Passkey Lock-In Has Been the Hidden Dealbreaker
Passkeys promise a future beyond passwords, using cryptographic keys and device biometrics instead of memorised strings. Yet one problem has quietly stalled adoption: once you created passkeys in a particular password manager, you were effectively stuck there. Unlike traditional passwords, which export easily as text files, passkeys were tied to a specific ecosystem, making it painful to switch apps without recreating login credentials site by site. Even security-conscious users who liked the technology hesitated to commit, fearing they would lose access or be locked into a single vendor. Industry bodies such as the FIDO Alliance responded by defining standards for moving passkeys between apps securely. That work is now bearing fruit, and the emerging passkey import export ecosystem is starting to look much more like the familiar portability people expect from modern password managers.
Google Password Manager on Android Prepares Passkey Import and Export
Google is quietly testing new passkey management features inside Google Password Manager on Android. Hidden options uncovered in the app’s settings replace the current “Import passwords” and “Export passwords” entries with “Import passwords & passkeys” and “Export passwords & passkeys,” signalling full support for passkey import export workflows. Early testing shows the interface already works: when you tap to import, you’re prompted to select the password manager that currently stores your credentials. Export is more contextual; rather than a raw file dump, Android appears set to prompt you to transfer passkeys when you open another compatible password manager, letting Google’s system broker a secure exchange between apps. Because Android’s broader Credential Exchange Protocol support depends on Google Play Services and Google Password Manager, this interface is a key step toward letting users move passkeys between apps across the entire platform.

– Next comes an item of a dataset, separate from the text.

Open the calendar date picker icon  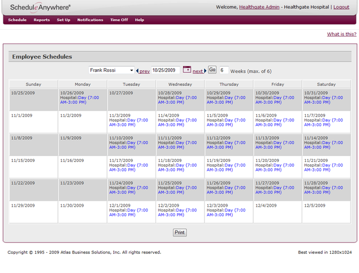pos(187,70)
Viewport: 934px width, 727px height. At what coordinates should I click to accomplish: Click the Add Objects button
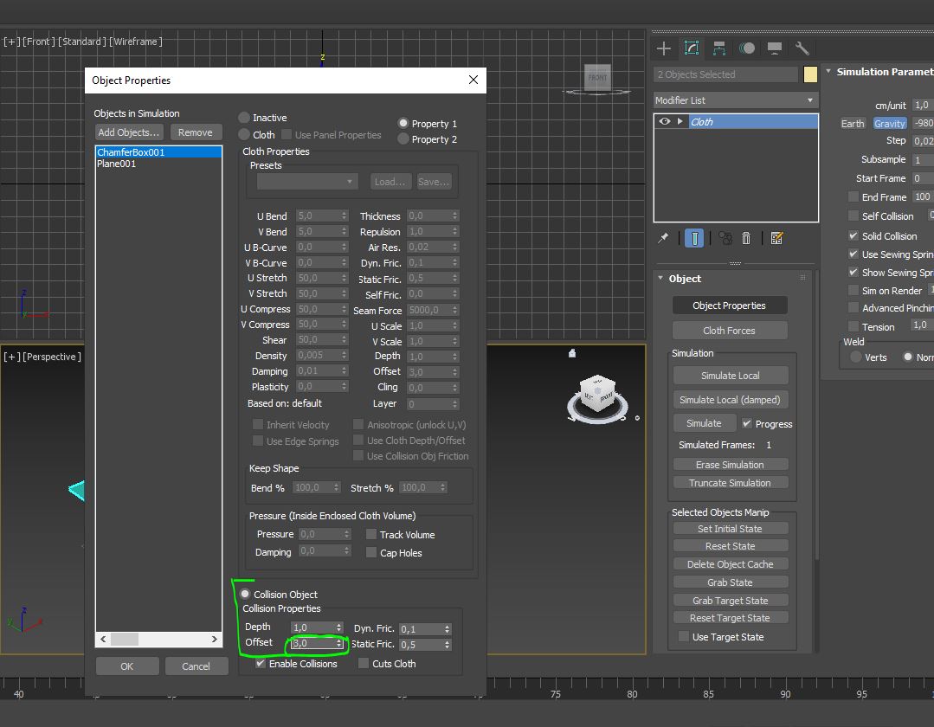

Apple Passwords Shows What Full Passkey Portability Looks Like
Apple’s built-in Passwords app already demonstrates how smooth passkey portability can be. On devices running the latest iOS and macOS releases, you can open Passwords, choose “Export Data to Another App,” and then select specific logins that contain passkeys or simply export everything. The system then presents a list of supported third-party password managers, such as 1Password and Bitwarden, and hands off the data securely. This import/export flow is powered by the same FIDO-backed standards that Google is now embracing, and it has been enough to convince some previously reluctant users to fully adopt passkeys. Knowing that you can move passkeys between apps without manually recreating each credential eliminates a major psychological and practical barrier. Apple’s implementation effectively serves as a real-world proof of concept for password manager portability, showing that vendor lock-in doesn’t have to be the price of stronger authentication.

Credential Exchange Protocol Brings Cross-Platform Passkey Freedom
Under the hood, this new flexibility is driven by the Credential Exchange Protocol (CXP), an emerging standard promoted by the FIDO Alliance. CXP defines how one password manager can securely hand off passkeys to another without exposing private keys or weakening security guarantees. Major players like Apple, Google, Bitwarden and 1Password are now aligning around this model, which means passkey migration can work consistently across different devices and apps. On Android, CXP-based transfers will rely on Google Play Services and Google Password Manager to route keys between providers, while Apple’s platforms already ship a working implementation inside the Passwords app. As more services integrate these passkey management features, moving accounts should feel less like starting from scratch and more like a routine migration—critical for people juggling multiple devices and ecosystems.

Why Passkey Portability Changes the Future of Authentication
Making it easy to move passkeys between apps removes one of the last big reasons to delay switching from passwords. When users can export passkeys from a built-in manager to a specialised app—or vice versa—without losing access, password manager portability starts to resemble what we already enjoy with email or files. That, in turn, encourages people to adopt passkeys more broadly, since there is no longer a long-term penalty for choosing the “wrong” app today. For providers, it raises the stakes: they can no longer rely on lock-in and must compete on usability, security extras and cross-platform sync. Combined with phishing resistance and biometric convenience, seamless passkey import export support could push passkeys from niche feature to default login method, finally realising the industry’s vision of safer, passwordless authentication that works across all your devices.